Scientists Find Hormone Critical to Weight Loss in Mice

By Taking Away A Hormone, Fat Mice Become Trim

BOSTON — December 15, 1998 — Research by scientists at Joslin Diabetes Center and Beth Israel Deaconess Medical Center in Boston have found that when a hormone, known in short as MCH, is absent in laboratory mice, the mice eat less, burn more energy and weigh less compared to animals with the hormone.

In a report appearing in this week's journal Nature, Joslin researcher Eleftheria (Terry) Maratos-Flier, M.D., and BI-Deaconess researcher Jeffrey S. Flier, M.D., and their colleagues found that when melanin-concentrating hormone (MCH) was lacking in genetically-altered mice, the mice are thin.

"The mice without the gene for producing MCH had a reduced appetite and ate less. They also had an increased metabolic rate, which led to a 25 percent lower body weight," Dr. Maratos-Flier said. "Their fat deposits were reduced 50 percent over the control group." Dr. Maratos-Flier, an expert in appetite regulation and obesity, is an Investigator at Joslin and Assistant Professor of Medicine at Harvard Medical School. Dr. Jeffrey Flier, also an obesity and diabetes specialist, is Chief of Endocrinology and Vice Chairman of Medicine at Beth Israel Deaconess Medical Center and Professor of Medicine at HMS.

For some time, researchers at Joslin and BI-Deaconess and elsewhere have been studying the roles of various neuropeptides (hormones produced in the brain that influence neural activity) in obesity in mice. Most recently, Joslin researchers discovered that one strain of fat mouse, ob/ob, had high levels of MCH in the brain and that MCH increased eating in laboratory animals.

Obesity is closely linked to the onset of type 2 diabetes, the most common metabolic disease in humans. Type 2 (or adult-onset) diabetes affects an estimated 16 million people in the U.S. alone, one-third of whom don't know they have the disease. Type 2 diabetes is more common in people over age 40 who are obese, sedentary and have family members with the disease. Diabetes is the leading cause of adult-onset blindness, leg and foot amputations, and kidney disease, and is a major factor in heart disease and stroke.

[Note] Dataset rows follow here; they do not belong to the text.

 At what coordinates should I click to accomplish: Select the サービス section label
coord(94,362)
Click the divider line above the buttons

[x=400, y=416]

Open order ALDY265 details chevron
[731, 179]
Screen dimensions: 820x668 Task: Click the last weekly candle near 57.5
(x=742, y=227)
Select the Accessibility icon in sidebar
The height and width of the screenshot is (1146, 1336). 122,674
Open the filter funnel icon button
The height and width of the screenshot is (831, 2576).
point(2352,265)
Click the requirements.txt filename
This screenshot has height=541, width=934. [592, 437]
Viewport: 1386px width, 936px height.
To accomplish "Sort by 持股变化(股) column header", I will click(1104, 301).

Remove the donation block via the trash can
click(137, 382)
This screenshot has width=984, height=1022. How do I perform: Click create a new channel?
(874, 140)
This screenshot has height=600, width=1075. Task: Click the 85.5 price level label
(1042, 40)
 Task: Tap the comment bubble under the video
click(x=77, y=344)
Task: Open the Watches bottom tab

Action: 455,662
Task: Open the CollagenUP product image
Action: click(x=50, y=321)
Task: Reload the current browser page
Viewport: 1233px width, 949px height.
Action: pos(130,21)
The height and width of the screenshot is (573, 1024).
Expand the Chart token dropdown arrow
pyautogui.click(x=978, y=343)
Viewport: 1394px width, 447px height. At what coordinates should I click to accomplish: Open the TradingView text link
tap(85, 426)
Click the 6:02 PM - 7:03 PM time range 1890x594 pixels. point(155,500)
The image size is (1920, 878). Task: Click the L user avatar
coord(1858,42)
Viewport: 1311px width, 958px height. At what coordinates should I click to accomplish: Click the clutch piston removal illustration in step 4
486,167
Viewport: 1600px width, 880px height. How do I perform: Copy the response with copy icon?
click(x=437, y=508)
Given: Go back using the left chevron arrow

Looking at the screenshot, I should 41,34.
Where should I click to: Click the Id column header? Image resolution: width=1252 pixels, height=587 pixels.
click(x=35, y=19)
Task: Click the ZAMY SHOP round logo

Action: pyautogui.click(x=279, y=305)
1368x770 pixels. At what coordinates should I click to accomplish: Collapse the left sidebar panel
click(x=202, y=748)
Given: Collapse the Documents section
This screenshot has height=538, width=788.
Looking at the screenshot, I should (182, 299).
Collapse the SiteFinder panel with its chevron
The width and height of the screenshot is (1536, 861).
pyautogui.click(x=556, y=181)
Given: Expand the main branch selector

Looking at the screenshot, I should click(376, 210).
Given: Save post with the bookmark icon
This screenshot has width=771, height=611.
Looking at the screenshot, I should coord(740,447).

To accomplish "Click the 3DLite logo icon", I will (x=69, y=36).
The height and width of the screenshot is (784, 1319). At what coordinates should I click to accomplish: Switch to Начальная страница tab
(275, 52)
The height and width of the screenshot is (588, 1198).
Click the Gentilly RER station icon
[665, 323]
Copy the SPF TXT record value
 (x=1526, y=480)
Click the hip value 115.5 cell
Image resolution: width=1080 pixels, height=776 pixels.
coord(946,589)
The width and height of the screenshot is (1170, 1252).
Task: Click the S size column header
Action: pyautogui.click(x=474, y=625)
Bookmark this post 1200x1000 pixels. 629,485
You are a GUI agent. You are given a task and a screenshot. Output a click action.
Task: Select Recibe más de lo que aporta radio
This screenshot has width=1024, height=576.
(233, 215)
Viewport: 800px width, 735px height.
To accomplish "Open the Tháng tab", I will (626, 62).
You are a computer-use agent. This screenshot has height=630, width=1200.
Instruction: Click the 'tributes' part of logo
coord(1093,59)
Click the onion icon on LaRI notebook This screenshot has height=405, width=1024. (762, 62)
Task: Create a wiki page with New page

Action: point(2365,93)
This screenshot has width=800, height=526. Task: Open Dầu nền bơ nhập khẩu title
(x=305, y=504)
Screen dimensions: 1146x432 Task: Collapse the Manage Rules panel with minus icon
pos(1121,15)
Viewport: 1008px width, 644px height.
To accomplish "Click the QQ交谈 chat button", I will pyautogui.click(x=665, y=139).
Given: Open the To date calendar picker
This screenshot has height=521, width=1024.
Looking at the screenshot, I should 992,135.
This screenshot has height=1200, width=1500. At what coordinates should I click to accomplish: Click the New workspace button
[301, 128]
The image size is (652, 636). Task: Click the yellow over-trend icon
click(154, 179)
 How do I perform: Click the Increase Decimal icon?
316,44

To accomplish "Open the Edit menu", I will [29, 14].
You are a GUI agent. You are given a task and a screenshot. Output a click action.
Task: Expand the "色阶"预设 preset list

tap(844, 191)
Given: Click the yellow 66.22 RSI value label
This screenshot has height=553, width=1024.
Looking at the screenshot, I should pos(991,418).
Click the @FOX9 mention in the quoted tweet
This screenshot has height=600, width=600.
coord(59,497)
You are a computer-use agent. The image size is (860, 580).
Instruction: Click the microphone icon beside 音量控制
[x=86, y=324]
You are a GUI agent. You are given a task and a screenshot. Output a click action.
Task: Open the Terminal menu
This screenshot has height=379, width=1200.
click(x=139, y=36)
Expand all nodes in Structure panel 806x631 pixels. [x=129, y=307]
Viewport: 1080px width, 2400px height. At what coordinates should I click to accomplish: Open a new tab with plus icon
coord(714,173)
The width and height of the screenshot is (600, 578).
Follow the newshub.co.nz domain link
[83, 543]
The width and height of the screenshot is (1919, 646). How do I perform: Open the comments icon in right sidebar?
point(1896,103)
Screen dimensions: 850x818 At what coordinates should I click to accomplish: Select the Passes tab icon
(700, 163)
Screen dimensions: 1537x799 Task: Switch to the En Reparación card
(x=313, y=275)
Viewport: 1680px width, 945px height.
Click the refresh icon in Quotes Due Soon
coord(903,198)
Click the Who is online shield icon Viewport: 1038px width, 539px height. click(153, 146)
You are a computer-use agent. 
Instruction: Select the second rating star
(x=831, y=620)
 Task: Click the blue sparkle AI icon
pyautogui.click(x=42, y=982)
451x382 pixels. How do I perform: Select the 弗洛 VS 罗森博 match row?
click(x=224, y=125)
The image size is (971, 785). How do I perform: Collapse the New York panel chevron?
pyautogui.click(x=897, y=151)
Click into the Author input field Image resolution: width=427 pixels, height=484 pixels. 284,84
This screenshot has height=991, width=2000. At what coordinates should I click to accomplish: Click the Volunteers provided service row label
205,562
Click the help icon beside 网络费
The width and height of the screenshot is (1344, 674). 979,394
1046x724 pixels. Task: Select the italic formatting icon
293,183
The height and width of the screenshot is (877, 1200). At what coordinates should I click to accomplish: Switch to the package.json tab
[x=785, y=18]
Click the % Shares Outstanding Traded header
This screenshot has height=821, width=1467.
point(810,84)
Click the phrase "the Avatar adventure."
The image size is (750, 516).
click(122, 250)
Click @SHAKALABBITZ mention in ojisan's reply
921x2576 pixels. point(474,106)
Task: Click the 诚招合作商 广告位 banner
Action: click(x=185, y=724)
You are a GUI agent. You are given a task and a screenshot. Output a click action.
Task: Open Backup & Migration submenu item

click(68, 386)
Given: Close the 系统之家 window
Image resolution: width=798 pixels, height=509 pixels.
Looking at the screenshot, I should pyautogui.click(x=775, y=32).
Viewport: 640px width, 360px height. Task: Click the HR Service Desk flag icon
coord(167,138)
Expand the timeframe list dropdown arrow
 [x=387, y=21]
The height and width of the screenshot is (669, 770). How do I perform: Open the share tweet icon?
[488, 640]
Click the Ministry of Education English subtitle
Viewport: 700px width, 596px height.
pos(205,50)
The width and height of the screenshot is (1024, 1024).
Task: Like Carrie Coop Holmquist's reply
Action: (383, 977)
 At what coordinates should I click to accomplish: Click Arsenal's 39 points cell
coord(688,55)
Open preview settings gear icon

"The thin mouse we have developed is believed to be the first lean mouse resulting from deletion of a neuropeptide or neuropeptide receptor," Dr. Flier said. At 17 weeks, the mice weighed about 25 percent less than control mice and had 50 percent less total body fat (were leaner) than the control animals. In addition, the mice ingested 12 percent fewer calories and, when food deprived, lost more weight than control mice over a 24-hour period. In addition, the mice lacking MCH appeared to have normal health, fertility, longevity and activity, the researchers reported.

"Further studies of MCH-deficient mice will be necessary to determine the exact role of MCH in different syndromes of obesity," Dr. Maratos-Flier said. Perhaps one day this discovery of the role of MCH in obesity may lead to an effective treatment for obesity in humans, but more research needs to be done," she said.

Established in 1898, Joslin Diabetes Center in Boston is an internationally recognized leader in diabetes and endocrine disease treatment, research, and patient and professional education affiliated with Harvard Medical School. In addition to its headquarters in Boston's Longwood Medical Area, Joslin has affiliated treatment centers across the country.

Beth Israel Deaconess Medical Center is a major clinical teaching and research affiliate of Harvard Medical School.